Here, a peek into both sides of the issue:




1. "In 1958, New York City mayor Robert F. Wagner issued an executive order mandating collective bargaining for municipal employees..... Public-sector unions quickly became a political force in New York.
[In 1937, Wagner's father, a New Deal-era senator, had authored 1935’s Wagner Act requiring collective bargaining in the private sector, effectively ending any view that the Constitution held sway in the United States.]

a. In addition to bargaining collectively over wages, working conditions, and benefits, they began to underwrite political campaigns, lobby mayors and city council members, and organize protests when their interests were threatened. The dominant political player in the city council today is the Working Families Party, a creation of the city’s public-sector unions.
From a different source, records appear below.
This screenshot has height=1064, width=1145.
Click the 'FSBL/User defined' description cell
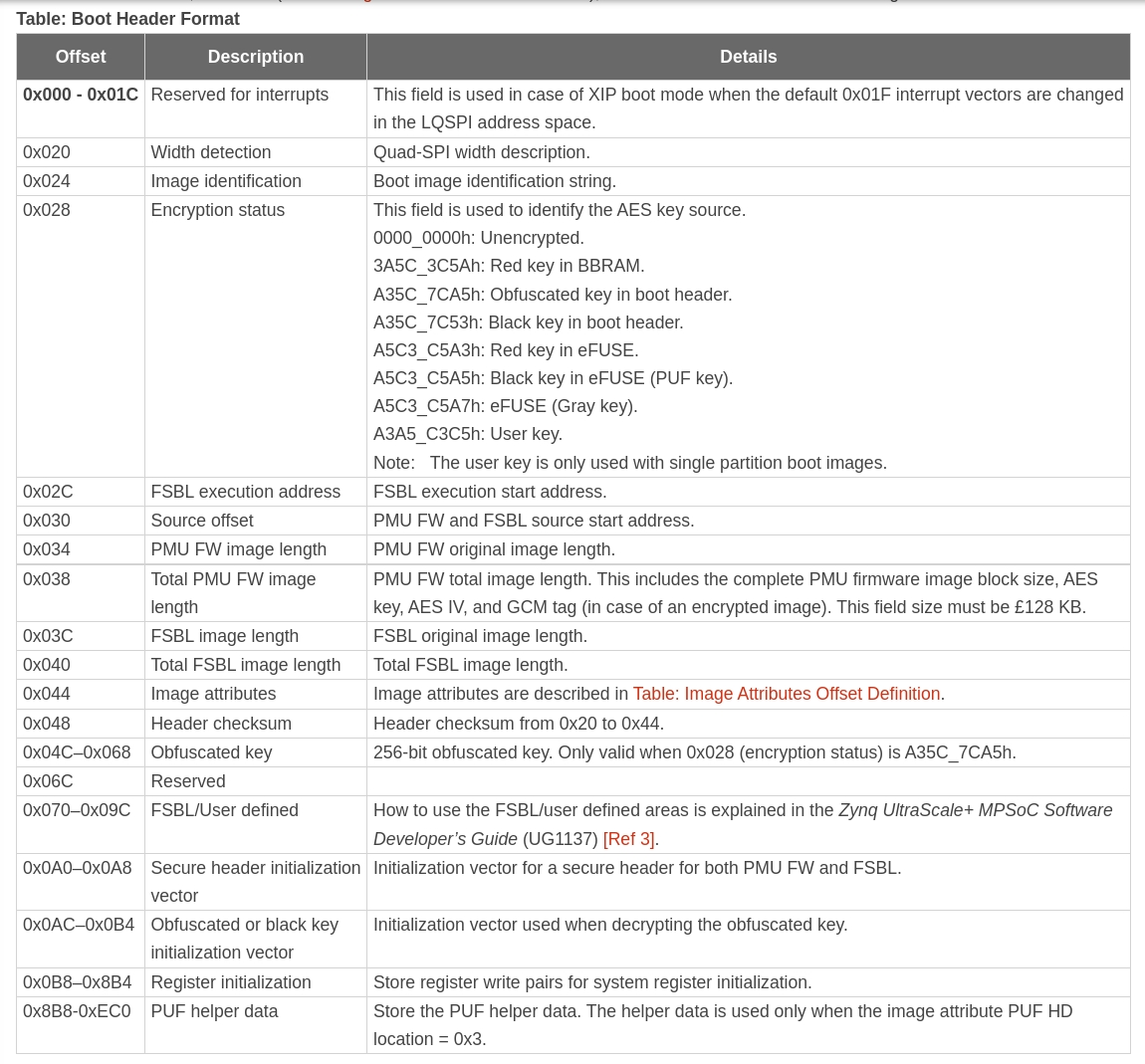[224, 810]
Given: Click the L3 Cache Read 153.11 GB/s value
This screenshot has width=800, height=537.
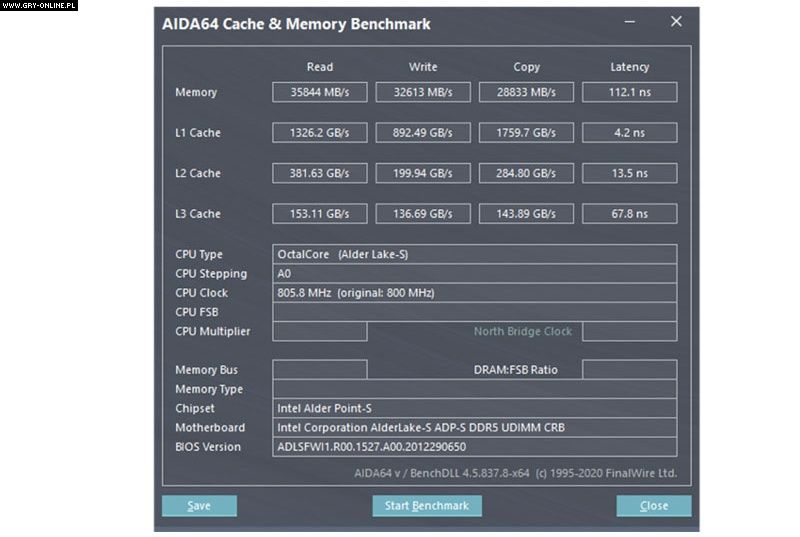Looking at the screenshot, I should pos(320,214).
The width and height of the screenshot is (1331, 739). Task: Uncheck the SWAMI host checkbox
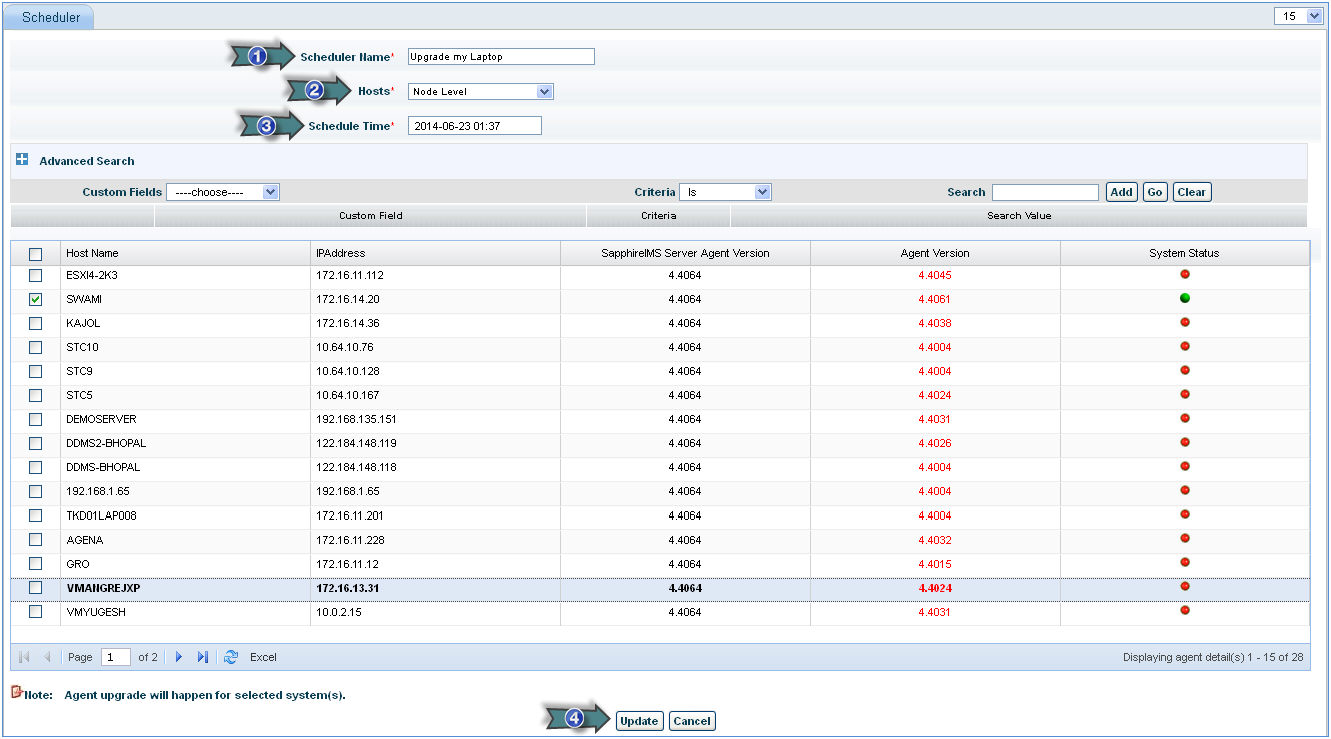coord(36,299)
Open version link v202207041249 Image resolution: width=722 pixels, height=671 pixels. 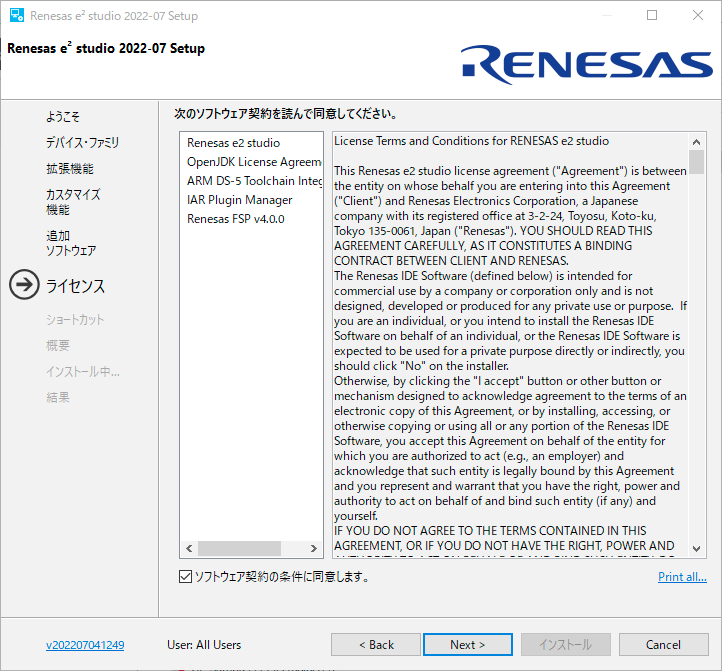pyautogui.click(x=85, y=645)

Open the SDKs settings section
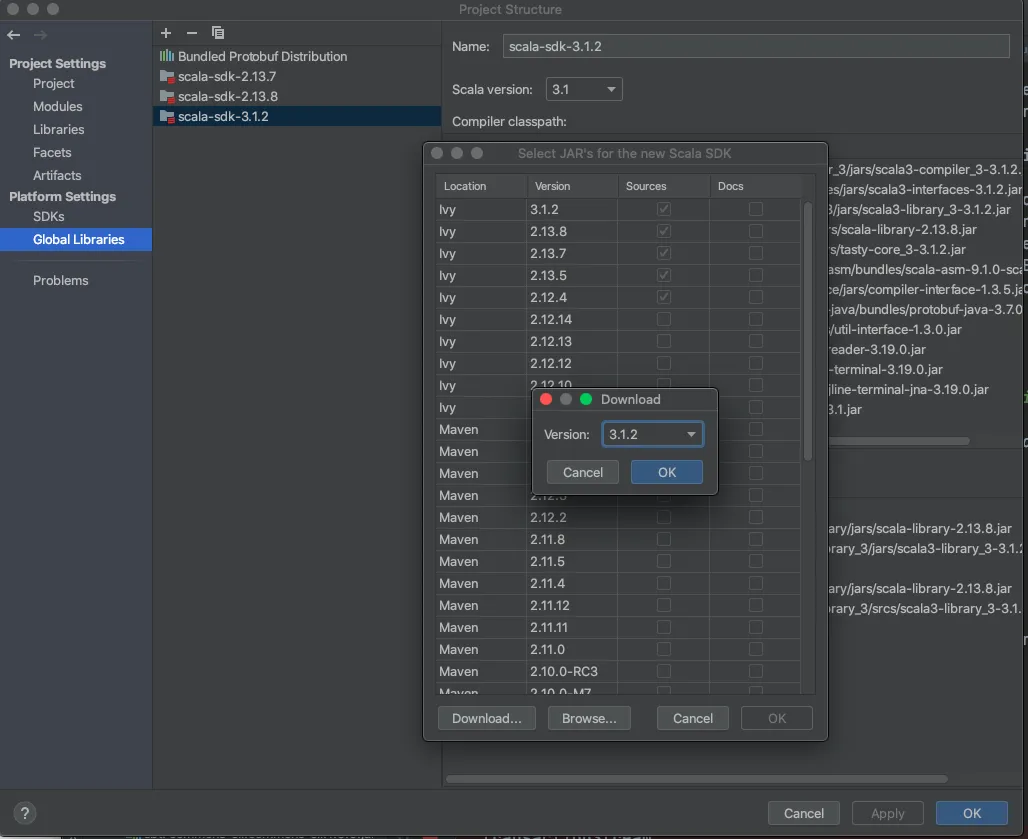click(48, 216)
2. The result has been a ratcheting up of the cost of city government, as unionization added wage and benefit premiums to what workers would have otherwise earned. Layering work rules on top of civil-service protections also constrained the authority of administrative managers.





3. .... Steier, an editor and columnist for the Chief-Leader, a newspaper dedicated to covering the civil service in New York.... political line is Old Left—more the Popular Front of 1938 than the radical chic of 1968..... Steier’s case for public-employee unionization is that most government workers make modest, middle-class salaries, and thus “unions represent the best shot that ordinary people in this nation have for fair economic treatment.”

a. ..... humble government employees are menaced by a teeming horde of villains. These include Wall Street financiers, presidents Reagan and Bush, mayors Giuliani and Bloomberg, Governor Andrew Cuomo, media mogul Rupert Murdoch, charter school operator Eva Moskowitz, the Citizens Budget Commission, the Manhattan Institute (publisher of City Journal), and the corruption and cupidity of many union leaders themselves.

4. If only the unions could “get their story out on issues that involve conflict with the city and state government.... citizens would rally to the union cause. Because, as Steier sees it, .... He takes heart, however, in the unions’ ability to “block legislation that would harm them or their rank and file.” That requires political power.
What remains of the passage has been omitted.